Returned home despondent. Deirdre called in to cheer me up, bringing with her an approximation of Mary Berry’s orange layer cake. I would not have enjoyed this even if Tommy hadn’t been missing as it had a soggy bottom and the layers were not clearly defined in approved Mary Berry fashion.

Ted, who can scent cake at a distance of two miles, appeared on the pretext of enquiring after the missing cat. He ate several wedges, looking at Deirdre in a more appreciative manner than he has since Allotment Alma came into his life with her exotic vegetables, and steakand- ale pies.

I was having an uncharitable thought that Ted was totally absorbed in food and himself, when he surprisingly squeezed my shoulder and said, ‘Don’t worry. He’ll come back. He always has done in the past.’

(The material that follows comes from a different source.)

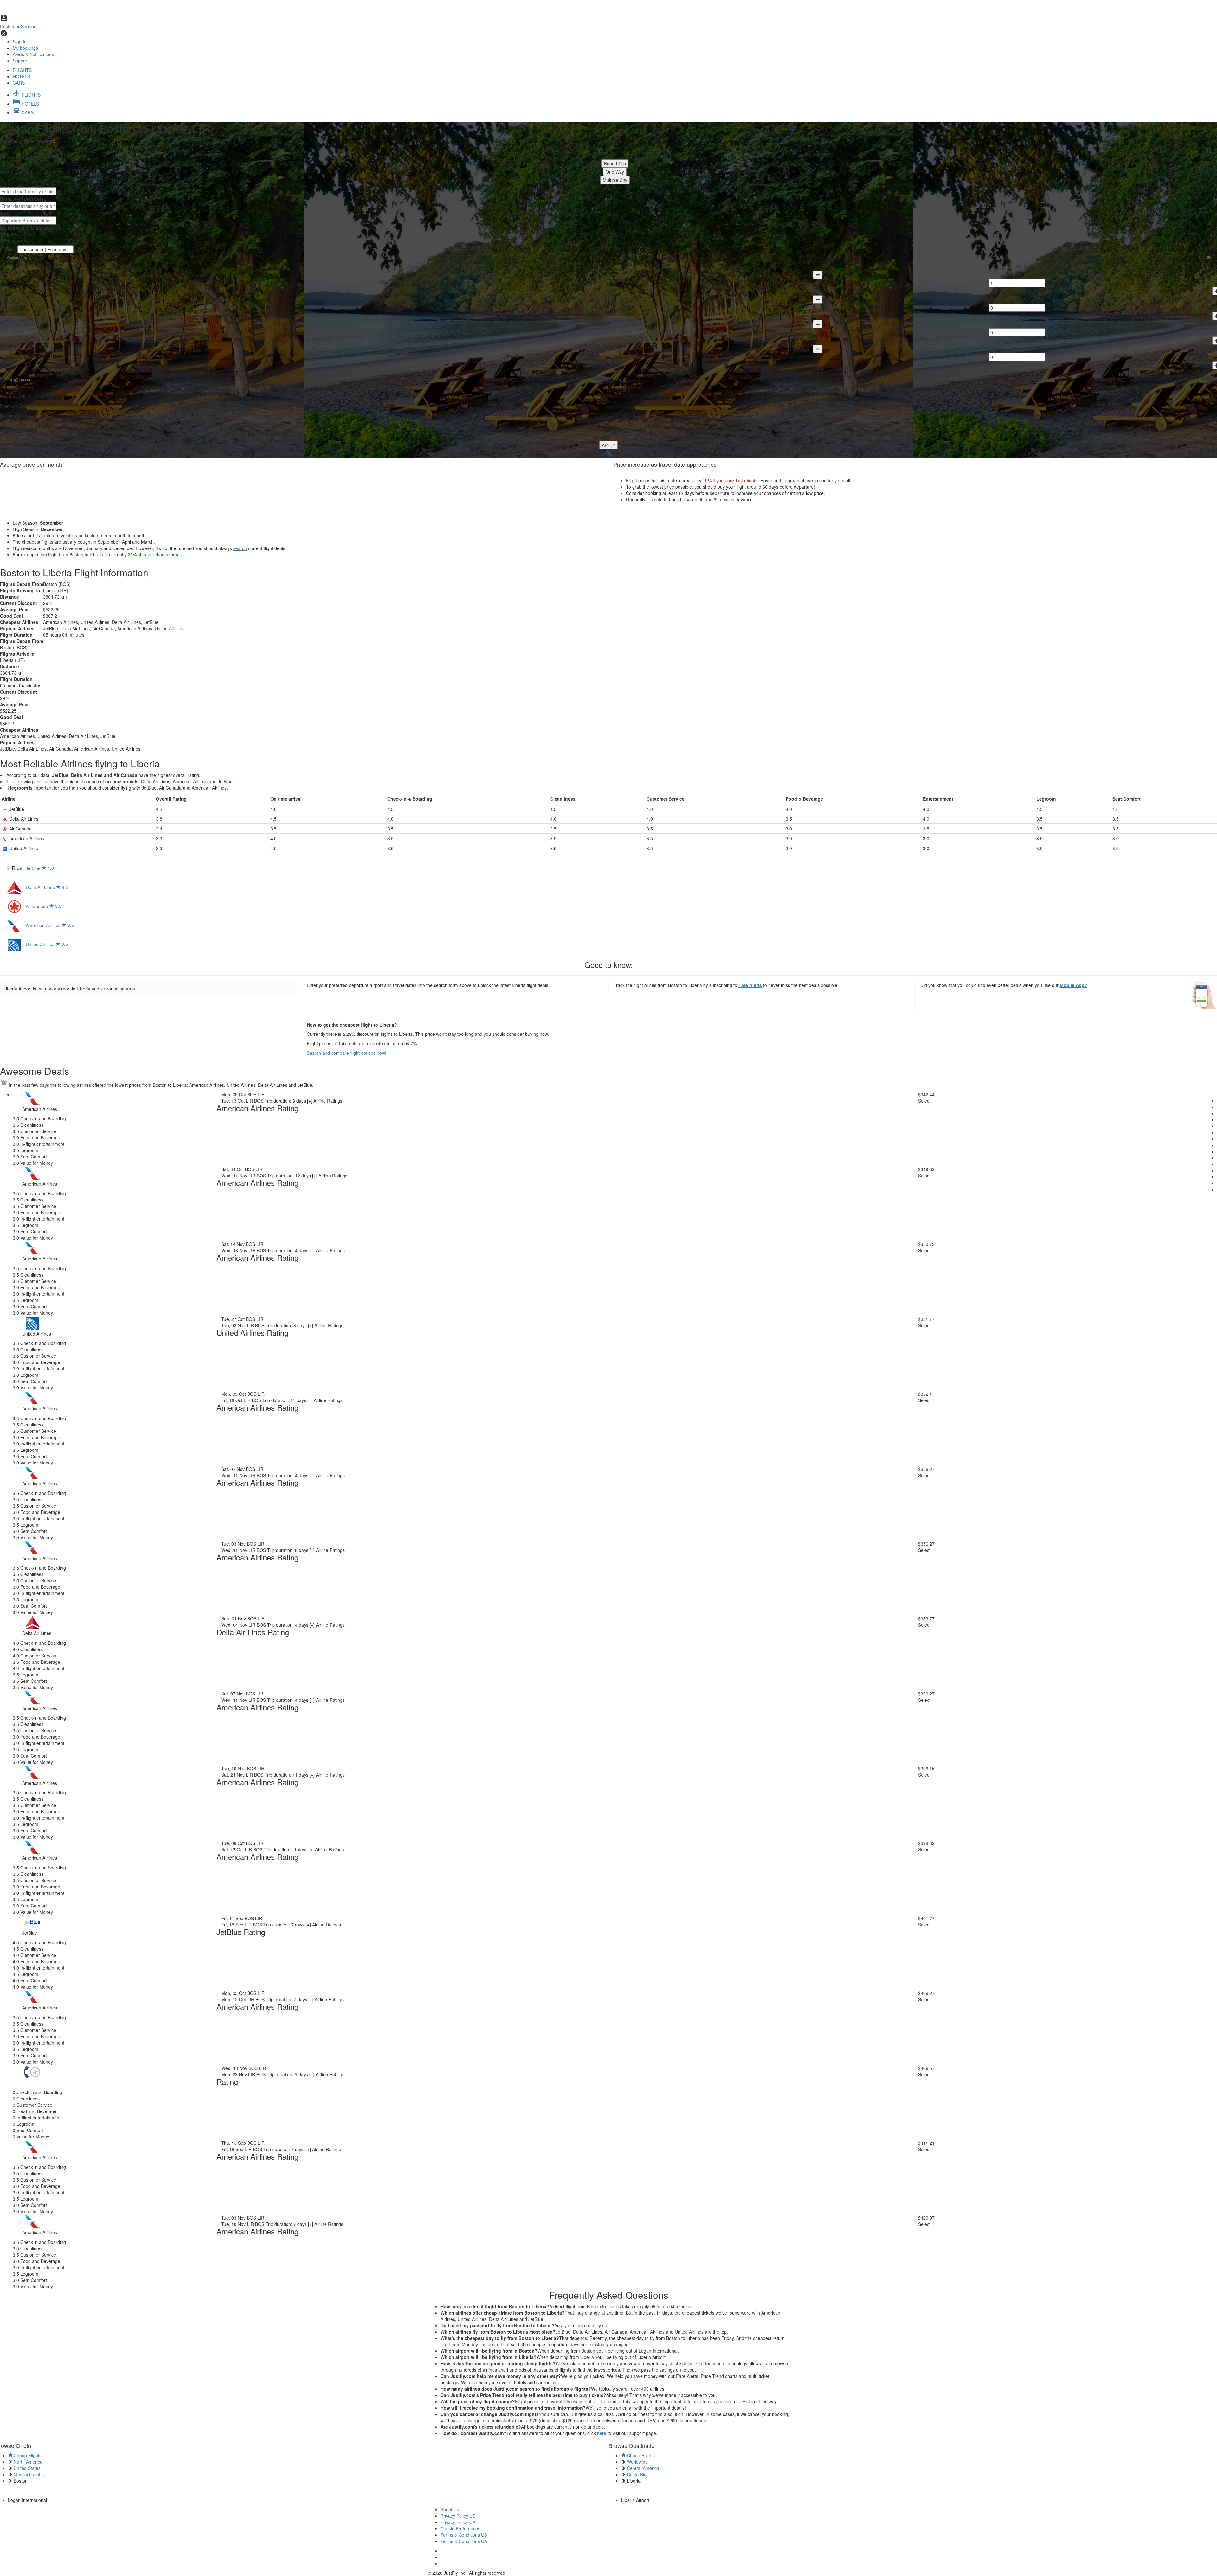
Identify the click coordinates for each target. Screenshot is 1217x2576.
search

‘But he was never blind before.’ I wiped my eyes with a square of paper towel roll.

Ted and Deirdre exchanged looks. Ted said, ‘That cat knows when he’s on to a good thing.’

‘Mark his words,’ Deirdre said.

‘More cake, Ted?’

Evening arrived. Lettuce was in high spirits imagining that she was now in sole ownership of the sofa and food bowls. She curled up next to me and narrowed her eyes in friendly fashion. Suddenly she began to purr. Her ears flattened as she turned to face the catflap.

I couldn’t believe it.

Lettuce could believe it.

Tommy Thomson had come back!

Lettuce leapt off the sofa and rushed across the room to head him off. She went in low and lunged for his neck. Tommy snarled and batted her away. I yelled, ‘Lettuce, no!’ Adjusted my voice to pleased and welcoming, ‘Tommy, dinner?’

Later that evening, Tommy stretched out on the coffee table, which is normally frowned upon.

Lettuce gave me a meaningful glance, which seemed to say, ‘Aren’t you going to tell him off?’

‘No Lettuce, I’m not. In this house, Tommy Thomson is king!’